Sept ans de négociations. Seize en comptant très large. Et tout ça pour quoi? Pour rien. Le Conseil fédéral a lâché l’affaire. Il n’y aura pas d’accord-cadre entre la Suisse et l’Union européenne. Cette annonce, mercredi, glissée après le point Covid comme un vulgaire divers qu’on expédie en fin de séance, énerve, exaspère, indigne dans les rangs du Parlement. Des élus le voulaient tant, cet accord censé ramasser en une seule portée la marmaille bilatérale. Ils n’ont pas dit leur dernier mot. Le calendrier leur est favorable. La session parlementaire d’été s’ouvre lundi 31 mai. L’idéal, pensent-ils, pour se faire entendre et tenter quelque chose.
«Un déni de démocratie», fulmine la verte-libérale vaudoise Isabelle Chevalley, dont le parti s’est dit extrêmement déçu de l’arrêt des négociations avec Bruxelles. « La Suisse vote sur les cornes des vaches, et là, rien? Cet accord-cadre, nous aurions dû pouvoir nous en saisir, nous les parlementaires et représentants du peuple», soutient la conseillère nationale.
Une boule de frustration ne quitte plus ces partisans du mariage Suisse-Europe depuis le retrait des bans. Ils s’estiment dépossédés d’un bien qui leur revenait de droit. En quoi ils se trompent. Tant que l’accord-cadre n’était pas signé, il relevait de la seule compétence du Conseil fédéral. Et comme il n’a pas été signé, les parlementaires et le peuple avec eux, n’ont pu jusqu’au bout qu’en être les spectateurs. Car telle est la doctrine juridique en vigueur dans toutes les démocraties: c’est l’exécutif, non le législatif, qui négocie les accords et traités internationaux.

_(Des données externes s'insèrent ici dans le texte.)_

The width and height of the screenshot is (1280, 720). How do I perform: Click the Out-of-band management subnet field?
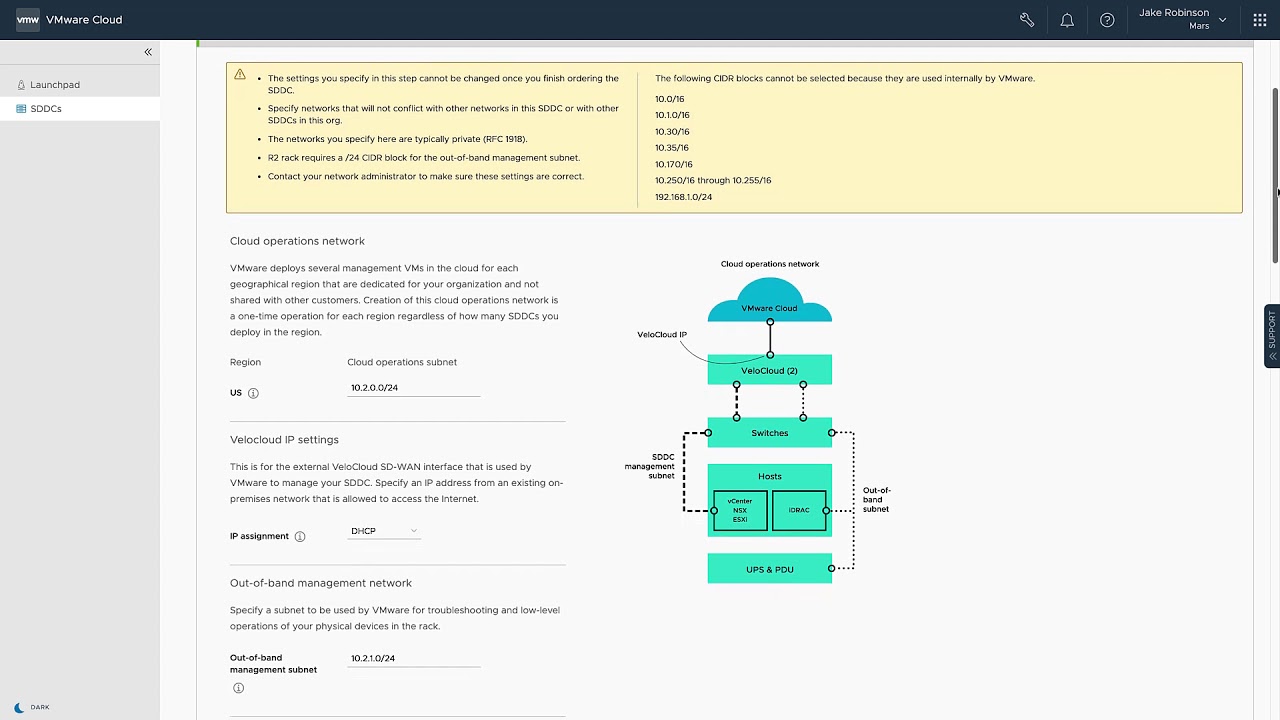coord(413,659)
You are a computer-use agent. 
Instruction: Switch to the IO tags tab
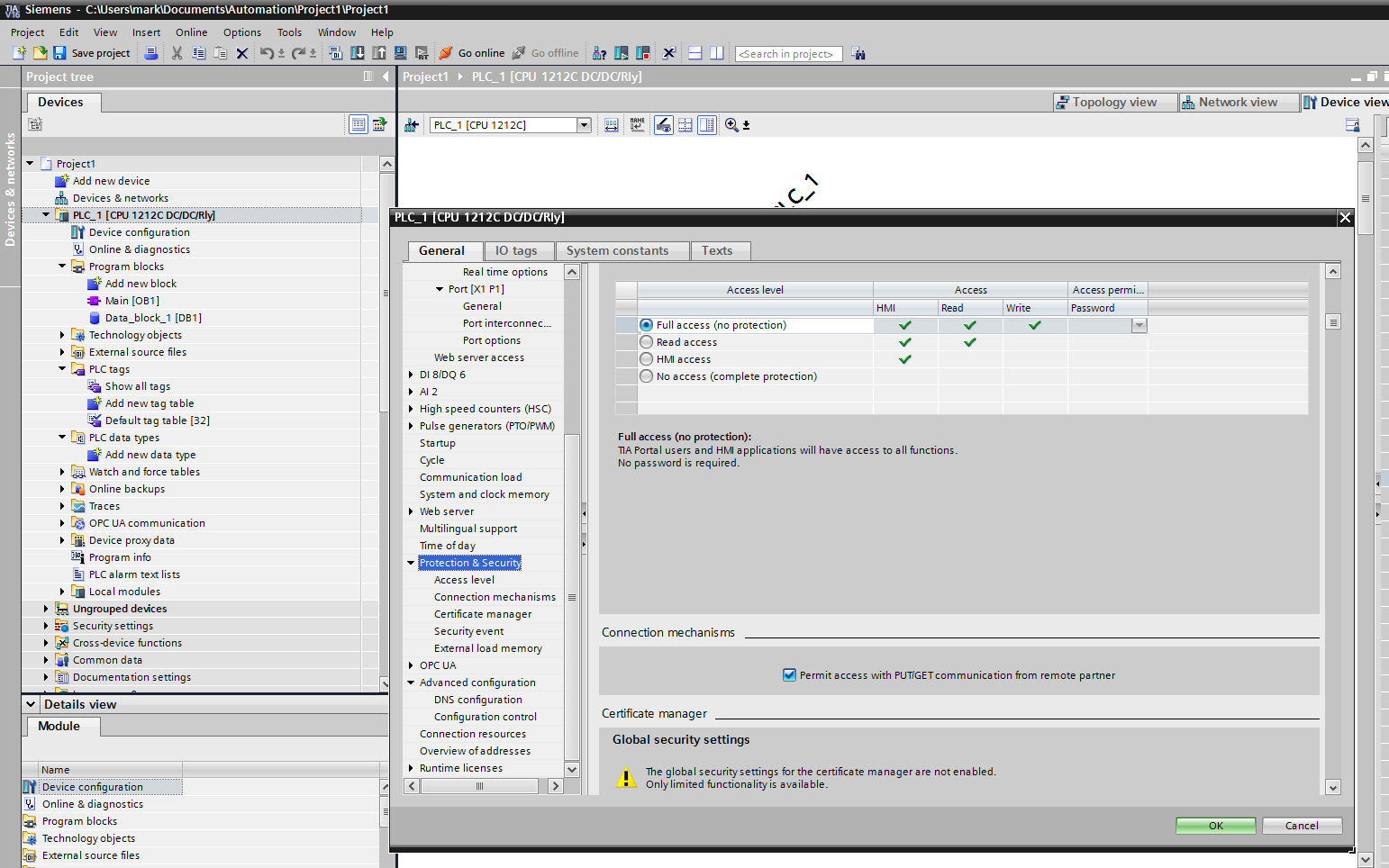coord(516,251)
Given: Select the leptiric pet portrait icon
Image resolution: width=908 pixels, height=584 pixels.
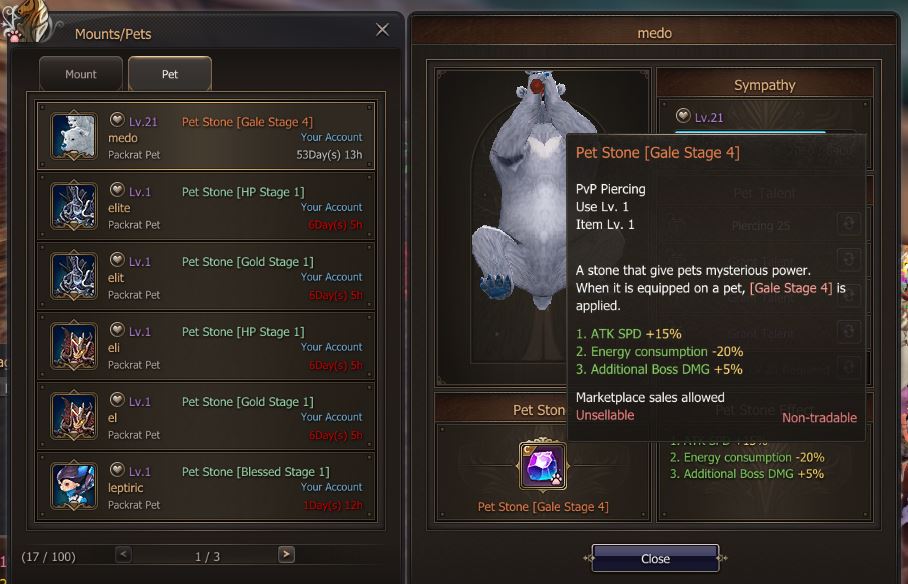Looking at the screenshot, I should (x=74, y=486).
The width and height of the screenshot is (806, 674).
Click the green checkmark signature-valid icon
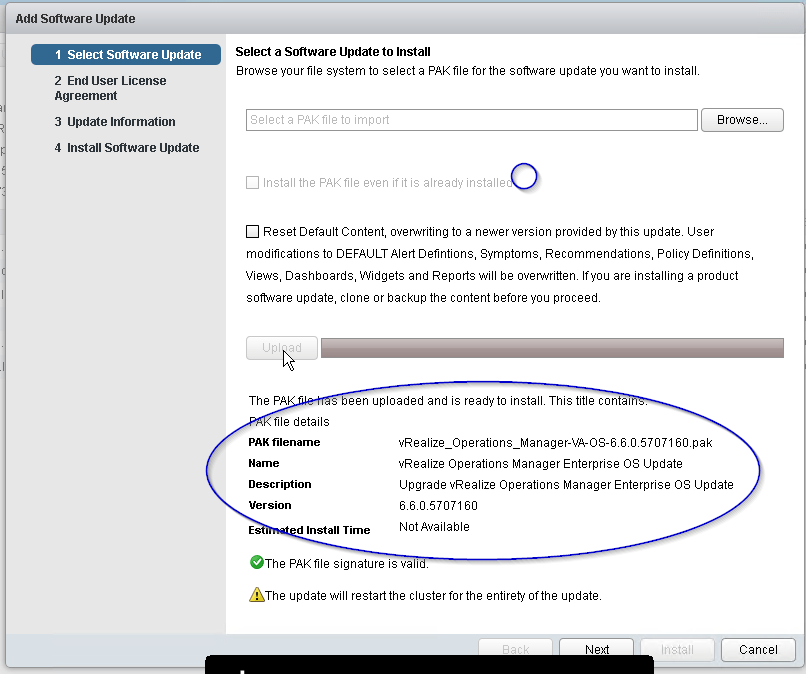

C’est trop injuste, font aujourd’hui ces Calimeros. Et s'ils avaient un peu raison de se plaindre? Un détour par le droit constitutionnel, celui qui règle, entre autres, la séparation des pouvoirs, permettra d’éclairer nos lanternes.
Que dit le prof? Pascal Mahon est professeur de droit constitutionnel à l’Université de Neuchâtel. Sans donner raison aux mécontents, il relève l’existence d’une «asymétrie entre la conclusion d’un traité et la résiliation d’un traité». En l'occurrence, la conclusion d’un traité aurait signifié la signature de l’accord-cadre. Dans la foulée, le processus de ratification parlementaire aurait été lancé. En cas de référendum, le peuple, voire peuple et cantons, auraient eu le dernier mot.
L’accord-cadre n’ayant pas été signé par le Conseil fédéral, nous nous trouvons dans la situation de l’accord résilié, selon les explications de Pascal Mahon. Et là, ni le Parlement, ni le peuple n’ont voix au chapitre. Répétons-le, c'est partout pareil, en France, en Allemagne ou aux Etats-Unis.
Les révoltés de l’accord-cadre enterré n’ignorent pas ce point de droit constitutionnel. Mais ils ne s’en accommodent pas. Ils veulent forcer le Conseil fédéral à débattre du «mort» devant les Chambres, durant la session qui commence lundi. Ils peuvent y parvenir au moyen d’une motion urgente, qui devrait recueillir une majorité au National comme aux Etats. Ce n’est pas gagné.
Une façon de ressusciter l’accord-cadre serait d’obliger le Conseil fédéral à remettre l’ouvrage sur le métier de la négociation avec Bruxelles. Les chances de succès, là aussi, sont minces. Tant cet accord, tel qu’il était ficelé, au seul avantage, à terme, de l’Union européenne, selon ses détracteurs de droite comme de gauche, est très loin de faire l’unanimité chez les parlementaires. Les plus téméraires imaginent le lancement d'une initiative demandant l'adhésion de la Suisse à l'UE. Tant qu'à faire.
Pour les déçus du «mercredi noir», allusion du conseiller national socialiste vaudois Roger Nordmann au «dimanche noir» marquant le refus de l'adhésion à l'Espace économique européen en 1992, la session parlementaire à venir sera l’occasion de faire le deuil de leur espoir et de lancer des pistes pour la suite.